- The paper demonstrates a novel data synthesis framework for text-to-SQL that generates SynSQL-2.5M with minimal human intervention.
- It uses LLMs to create complex, diverse databases and queries incorporating advanced SQL functions and chain-of-thought explanations.
- The OmniSQL open-source model, trained on the synthesized dataset, surpasses existing approaches on benchmark evaluations.
OmniSQL: Synthesizing High-quality Text-to-SQL Data at Scale
The paper "OmniSQL: Synthesizing High-quality Text-to-SQL Data at Scale" proposes a novel framework for synthesizing large-scale text-to-SQL data. Addressing limitations in existing text-to-SQL approaches, the framework automatically creates highly diverse and realistic datasets without requiring extensive human intervention. This process culminates in the creation of SynSQL-2.5M, the first million-scale text-to-SQL dataset. The paper further presents OmniSQL, an open-source model achieving state-of-the-art text-to-SQL performance.
Introduction
Text-to-SQL systems translate natural language queries into SQL databases, allowing non-experts intuitive interaction with complex database schemas. There are two primary approaches: prompting-based methods using LLM APIs and fine-tuning methods on text-to-SQL datasets like Spider and BIRD. Prompting-based methods suffer from cost and privacy issues, while fine-tuning methods lack generalizability.
To address these limitations, the paper introduces an innovative framework that synthesizes datasets automatically. This introduces SynSQL-2.5M, a vast dataset encompassing 2.5 million samples derived from 16,000 synthetic databases. All samples are structured around a database, an SQL query, a natural language question, and a CoT solution. With this dataset, OmniSQL matches or surpasses the performance of major proprietary LLMs despite having significantly fewer parameters.
Data Synthesis Framework
The framework comprises several sequential steps, each leveraging LLMs to ensure data quality and diversity while minimizing human intervention.

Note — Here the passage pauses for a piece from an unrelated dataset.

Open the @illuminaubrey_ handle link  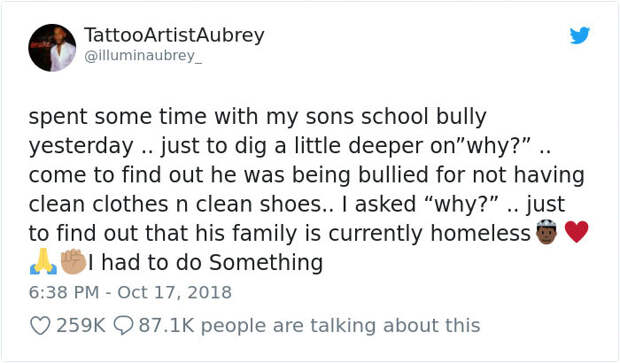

- Web Table-driven Database Synthesis: Leveraging abundant web tables, the framework infers business scenarios and synthesizes realistic databases. Each synthetic database consists of multiple relational tables with key relationships and metadata such as descriptions and example data rows. Following initial generation, the framework enhances these databases to ensure complexity and completeness. This includes adding columns and completing missing relationships.
Figure 1: Pipeline for synthesizing text-to-SQL data from web tables through database generation and enhancement.
- Complexity-Aware SQL Query Generation: LLMs generate SQL queries of varied complexity, using provided advanced SQL functions and database values for context. The queries undergo post-processing to ensure quality, keeping only the diverse and syntactically correct queries.
- Stylized NL Question Synthesis: SQL queries are translated into diverse natural language styles, aligning with real-world usage scenarios. Nine language styles are defined, covering formal to metaphorical expression styles and simulating multi-turn dialogues.
- Chain-of-Thought Solution Synthesis: Inspired by CoT prompting, each data sample includes a step-by-step reasoning process that aids interpretability and SQL query accuracy.
SynSQL-2.5M Dataset
SynSQL-2.5M is a significant advance in text-to-SQL datasets, offering scale and diversity unmatched by previous efforts.
- Overall Statistics: Thousands of databases and SQL queries across a multitude of styles and domains characterize SynSQL-2.5M, enabling a comprehensive evaluation of text-to-SQL models.
- Database Diversity: Visualization of database domains indicates broad coverage and diversification compared to benchmarks.
Figure 2: t-SNE visualization of database domains and question styles.
- SQL Complexity and Diversity: SynSQL-2.5M supports sophisticated SQL features such as window functions and CTEs, ensuring realistic query patterns.
- Data Quality: Both automated and human evaluations confirm the high-quality nature of SynSQL-2.5M, underscoring its potential for training robust models.
Figure 3: Quality evaluation of datasets judged by GPT-4o.
OmniSQL Model
The OmniSQL model, available in 7B, 14B, and 32B scales, leverages SynSQL-2.5M for training, making significant strides in text-to-SQL performance and generalization.
- Supervised Fine-Tuning: The model optimizes a conditional next-token prediction loss, using sequences enriched by CoT solutions.
- Experimental Results: OmniSQL demonstrates competitive performance across standard, domain-specific, and robustness benchmarks, surpassing similarly sized open-source models and proprietary alternatives.
Figure 4: Performance improvement with increased training data.
Conclusion
OmniSQL's strategy in synthesizing diverse and extensive text-to-SQL data marks a pivotal shift in developing robust, generalizable database interaction systems. As an open-source initiative, it offers essential resources to advance text-to-SQL research, fulfilling the need for scalable, secure, and adaptable database querying solutions.